[A run of records]
* begin *
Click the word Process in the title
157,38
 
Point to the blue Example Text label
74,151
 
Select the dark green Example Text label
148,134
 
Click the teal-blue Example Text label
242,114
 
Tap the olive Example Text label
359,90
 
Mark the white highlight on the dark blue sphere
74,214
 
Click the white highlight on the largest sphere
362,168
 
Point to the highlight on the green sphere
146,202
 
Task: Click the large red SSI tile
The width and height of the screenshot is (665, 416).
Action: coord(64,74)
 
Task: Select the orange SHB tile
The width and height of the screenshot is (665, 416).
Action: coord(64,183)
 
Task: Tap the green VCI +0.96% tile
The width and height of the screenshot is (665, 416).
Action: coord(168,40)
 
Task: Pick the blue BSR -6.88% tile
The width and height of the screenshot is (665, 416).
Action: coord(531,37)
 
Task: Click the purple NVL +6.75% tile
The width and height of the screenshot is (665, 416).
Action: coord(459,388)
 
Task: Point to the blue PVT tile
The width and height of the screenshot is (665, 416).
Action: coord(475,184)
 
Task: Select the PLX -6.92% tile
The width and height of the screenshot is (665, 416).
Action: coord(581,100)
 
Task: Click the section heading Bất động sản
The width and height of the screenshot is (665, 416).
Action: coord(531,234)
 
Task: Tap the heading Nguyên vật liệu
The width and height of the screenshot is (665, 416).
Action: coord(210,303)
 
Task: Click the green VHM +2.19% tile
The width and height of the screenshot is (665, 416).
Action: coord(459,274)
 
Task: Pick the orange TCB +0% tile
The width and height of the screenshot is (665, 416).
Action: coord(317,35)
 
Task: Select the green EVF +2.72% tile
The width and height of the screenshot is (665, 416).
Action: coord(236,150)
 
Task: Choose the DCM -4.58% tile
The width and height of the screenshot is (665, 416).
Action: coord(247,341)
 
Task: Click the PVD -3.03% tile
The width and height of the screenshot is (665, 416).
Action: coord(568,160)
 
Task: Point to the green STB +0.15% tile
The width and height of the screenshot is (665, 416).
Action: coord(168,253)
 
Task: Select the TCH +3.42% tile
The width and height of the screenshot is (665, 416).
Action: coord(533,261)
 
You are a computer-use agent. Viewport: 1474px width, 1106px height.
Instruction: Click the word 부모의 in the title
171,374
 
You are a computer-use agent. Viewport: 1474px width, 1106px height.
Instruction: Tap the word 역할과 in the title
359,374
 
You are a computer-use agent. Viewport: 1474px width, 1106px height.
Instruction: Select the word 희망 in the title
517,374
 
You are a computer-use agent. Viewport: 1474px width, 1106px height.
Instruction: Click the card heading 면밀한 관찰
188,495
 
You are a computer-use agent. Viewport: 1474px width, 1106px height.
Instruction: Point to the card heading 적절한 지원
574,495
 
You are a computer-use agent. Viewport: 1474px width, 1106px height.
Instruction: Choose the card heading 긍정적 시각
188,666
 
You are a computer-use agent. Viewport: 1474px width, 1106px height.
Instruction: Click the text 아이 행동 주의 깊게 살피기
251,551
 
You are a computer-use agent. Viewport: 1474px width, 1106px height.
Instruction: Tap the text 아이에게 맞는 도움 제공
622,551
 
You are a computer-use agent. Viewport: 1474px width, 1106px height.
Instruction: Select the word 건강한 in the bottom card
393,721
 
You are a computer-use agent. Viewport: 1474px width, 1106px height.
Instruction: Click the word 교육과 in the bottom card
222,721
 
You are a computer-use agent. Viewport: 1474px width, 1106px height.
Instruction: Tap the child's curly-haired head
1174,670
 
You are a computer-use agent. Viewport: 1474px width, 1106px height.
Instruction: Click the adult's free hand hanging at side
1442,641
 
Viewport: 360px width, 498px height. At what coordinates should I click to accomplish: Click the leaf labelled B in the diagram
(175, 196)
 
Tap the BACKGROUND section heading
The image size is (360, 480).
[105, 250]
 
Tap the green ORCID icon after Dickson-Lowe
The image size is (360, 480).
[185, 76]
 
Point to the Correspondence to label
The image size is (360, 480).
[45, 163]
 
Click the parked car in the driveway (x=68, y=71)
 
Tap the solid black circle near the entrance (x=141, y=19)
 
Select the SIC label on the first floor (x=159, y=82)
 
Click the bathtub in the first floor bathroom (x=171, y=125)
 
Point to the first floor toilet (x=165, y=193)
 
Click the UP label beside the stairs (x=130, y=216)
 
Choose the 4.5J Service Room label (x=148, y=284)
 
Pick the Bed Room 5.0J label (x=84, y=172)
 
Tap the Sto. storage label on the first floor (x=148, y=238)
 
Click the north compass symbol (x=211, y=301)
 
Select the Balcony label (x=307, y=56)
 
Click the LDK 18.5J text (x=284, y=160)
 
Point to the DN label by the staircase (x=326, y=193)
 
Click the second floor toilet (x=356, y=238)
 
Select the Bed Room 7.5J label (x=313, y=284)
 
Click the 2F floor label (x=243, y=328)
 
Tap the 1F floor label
* end *
To do: Select every line of the records that contains the word "sphere", and pay attention to case.

Result of this task:
Mark the white highlight on the dark blue sphere
Click the white highlight on the largest sphere
Point to the highlight on the green sphere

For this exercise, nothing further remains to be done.